Regarding essential priorities, we can notice that 63 percent want to increase efficiency, 59 percent wish to manage costs, and 21 percent look to automate processes and analytics, while 19 percent focus on digital up-skilling and 16 percent on manufacturing digitization and automation.
It’s essential for agri-business players to plan this crop of priorities well.
When technology is sprinkled in the right places, it can help the agriculture industry a lot in areas like:
- Resource planning
- Sales optimization
- Cutting down of customer-churn
- Robust identification of partners, suppliers, and assets
- Better location and footprint strategy
- Real-time crop analytics and forecasting
- Market growth mapping
- Determination of a stronger product-fit
- Identification of fast-changing growth opportunities
- Quick adaptation to changing conditions
- The focus of sales efforts on the right segment
The question about supply chains can be multifold – do you want to save costs? Do you want to dilute risks? Do you want to be more resilient? Do you want to be more data-driven? Do you want to be intelligent and proactive- from within?
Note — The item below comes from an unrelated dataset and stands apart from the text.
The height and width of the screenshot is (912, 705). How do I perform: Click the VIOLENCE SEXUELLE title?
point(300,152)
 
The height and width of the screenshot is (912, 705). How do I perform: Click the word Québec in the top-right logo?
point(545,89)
The answer, however, is simple- invest in something that can empower your agri-input supply chain and keep you strong enough to handle any supply chain disruption. With a digitally connected chain across all stakeholders, you can digitize and inter-connect your stakeholders well so that they can make better and more accurate decisions than before. You can simplify enterprise-wide information and connect business processes. You can empower your stakeholders with actionable insights, minimize documentation, and reduce errors with the fast-tracking of orders. You can give them the power of visibility and quick action. So that they never make knee-jerk reactions again.